There are a ton of them of course, and I won’t even try to make a list, but in general I feel Zimerman for instance is better in the studio than live, and several pianists - Pletnev for instance - are more or less as fine in a studio as they are in front of an audience. But in general I really do feel there is a huge difference between hearing a pianist in recital and hearing a studio album. KZ is really the only pianist I can think of where I’d put more hopes to a studio recording of a work than what might be around from broadcasts and audience tapes. Brew, leech & co have already described why, but holding a concert is a lot like talking in public. You communicate with an audience and in some sense there is a dialogue going on, and there’s also automatically a certain nerve and adrenaline there to keep you sharp and focused. When in a studio you’re instead typically in a non-inspiring environment and you’re literally talking to a wall, which sucks the life and projection out of the performances, and with modern editing capabilities you tend to erase the spontaneous line of thought through them as well. Lewenthal’s Annees I there for instance, I have never heard such playing in a studio recording. And “moments” like in Richter’s Moscow 1957 Pensees for instance you find when a musician enters that zone - they do exist in studio recordings, but they’re incredibly scarce. I’m really trying but the only one I can think of at all off the top of my head is Arrau’s Paris 1970 Op.111.

Studio recordings at their best as I see them become a kind of frozen, idealized model of what the artist wants to do with a certain work, but he/she is not “performing” that work. I guess it might be a matter of taste which kind you prefer, but if I was to select my 100 favorite recordings I honestly think 90 would end up being live without even thinking about it. And even those 10 would probably predominantly be pre-1950 recordings from when we don’t have as much live material. That’s simply the way it is - and with me it certainly has created a bias, but there’s nothing irrational about it. It comes from statistics, experience and what I want from music.

well, I honestly can’t imagine more magical atmospheric recs than the Friedman Chopin Op. 55-2 and the Moiseiwitsch E major nocturne…

time just…stops, tru. They’re both sublime.

(both are unedited, longish takes of course. )

Also, there are some artists who didn’t leave any live recordings (or we have very little live material which is unreleased, incomplete etc)

sum mofos were at their best at a time where live recordings were not abundant anyway.

Rubinstein - 1930’s recs.
Friedman (thank god some live stuff turned up)
Rach (the dude refused to broadcast, some secret live recs might be published soon, no idea what they are - so most of his legacy is studio)
Moiseiwitsch - ton of studio recs for HMV, there is live material when he is a bit past his prime.
Busoni - all we have are the 1922 studio recs. Rumors existed of a private home rec where he plays one of his pieces, probably lost by now.
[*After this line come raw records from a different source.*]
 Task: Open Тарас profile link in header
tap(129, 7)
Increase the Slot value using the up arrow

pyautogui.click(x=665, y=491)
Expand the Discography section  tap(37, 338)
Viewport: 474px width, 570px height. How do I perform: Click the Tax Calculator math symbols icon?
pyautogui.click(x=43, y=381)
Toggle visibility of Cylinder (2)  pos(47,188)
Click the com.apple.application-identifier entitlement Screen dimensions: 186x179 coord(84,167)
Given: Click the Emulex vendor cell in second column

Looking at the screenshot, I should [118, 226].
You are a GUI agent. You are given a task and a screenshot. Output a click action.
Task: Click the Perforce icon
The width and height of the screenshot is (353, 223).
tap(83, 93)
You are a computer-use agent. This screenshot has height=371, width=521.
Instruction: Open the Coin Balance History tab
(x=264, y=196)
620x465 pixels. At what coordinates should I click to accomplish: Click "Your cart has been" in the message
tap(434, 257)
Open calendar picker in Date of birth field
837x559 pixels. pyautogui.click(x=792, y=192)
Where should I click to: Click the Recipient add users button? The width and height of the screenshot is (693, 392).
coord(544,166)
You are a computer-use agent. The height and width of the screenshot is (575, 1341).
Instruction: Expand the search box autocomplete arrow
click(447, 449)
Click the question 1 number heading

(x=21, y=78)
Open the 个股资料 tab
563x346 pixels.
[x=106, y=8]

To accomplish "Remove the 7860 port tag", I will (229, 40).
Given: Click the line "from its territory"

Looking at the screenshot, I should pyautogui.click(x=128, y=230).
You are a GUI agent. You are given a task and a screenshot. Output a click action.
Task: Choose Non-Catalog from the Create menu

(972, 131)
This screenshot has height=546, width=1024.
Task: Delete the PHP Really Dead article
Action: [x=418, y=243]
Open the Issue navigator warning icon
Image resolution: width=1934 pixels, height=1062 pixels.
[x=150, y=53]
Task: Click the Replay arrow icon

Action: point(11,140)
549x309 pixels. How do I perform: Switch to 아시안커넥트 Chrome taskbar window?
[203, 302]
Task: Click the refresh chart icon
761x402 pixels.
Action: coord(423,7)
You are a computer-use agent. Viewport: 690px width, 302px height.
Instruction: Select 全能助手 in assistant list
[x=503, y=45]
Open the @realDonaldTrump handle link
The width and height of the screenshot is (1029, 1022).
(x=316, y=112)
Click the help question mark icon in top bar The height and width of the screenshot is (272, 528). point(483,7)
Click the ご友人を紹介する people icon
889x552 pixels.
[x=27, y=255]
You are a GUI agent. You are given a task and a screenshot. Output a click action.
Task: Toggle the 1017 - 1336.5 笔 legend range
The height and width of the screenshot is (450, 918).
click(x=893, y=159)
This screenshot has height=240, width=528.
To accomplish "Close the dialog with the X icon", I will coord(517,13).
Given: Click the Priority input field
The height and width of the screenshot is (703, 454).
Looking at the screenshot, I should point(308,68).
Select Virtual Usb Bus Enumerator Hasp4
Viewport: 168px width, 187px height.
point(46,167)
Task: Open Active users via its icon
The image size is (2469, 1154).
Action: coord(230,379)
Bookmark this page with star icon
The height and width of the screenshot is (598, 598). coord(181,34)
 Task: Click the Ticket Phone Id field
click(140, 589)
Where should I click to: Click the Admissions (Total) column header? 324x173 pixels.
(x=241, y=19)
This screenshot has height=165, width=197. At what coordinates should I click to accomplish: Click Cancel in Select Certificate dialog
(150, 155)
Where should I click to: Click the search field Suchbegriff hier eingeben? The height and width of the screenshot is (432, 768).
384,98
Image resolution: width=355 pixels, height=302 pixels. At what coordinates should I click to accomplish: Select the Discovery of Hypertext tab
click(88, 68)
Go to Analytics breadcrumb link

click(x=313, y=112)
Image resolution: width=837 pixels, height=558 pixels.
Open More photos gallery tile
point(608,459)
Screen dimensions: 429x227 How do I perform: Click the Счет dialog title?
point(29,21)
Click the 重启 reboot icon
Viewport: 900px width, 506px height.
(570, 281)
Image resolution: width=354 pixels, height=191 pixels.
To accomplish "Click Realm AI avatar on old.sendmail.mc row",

Arrau - lots of early studio recs, some of my favorite stuff in fact.

Some artists like Cziffra, Hofmann, and Barere had a completely different style when playing live.

ABM? Not a huge difference between live and studio.
Da Ho is equally satisfying in both, with his studio recs being more immaculate. :lipussy:

Gilels was GREAT in the studio, to the point where maybe some of his studio recs are my favorite of his - the studio 60’s Liszt Sonata (and also the 1949 studio) is probably the one I come back to most often, and he has plenty of great live recs of that too.

Sure. I don’t dispute that great studio recordings exists, but given my track record with pianists where we have both the first thing that springs to mind when you bring these up is - imagine if we had recital recordings from the time.

Another issue is that recording companies often requested “pop” repertoire which the artists didn’t even concertize with regularly.
Busoni complained about that during his 1919 and 1922 Colombia sessions.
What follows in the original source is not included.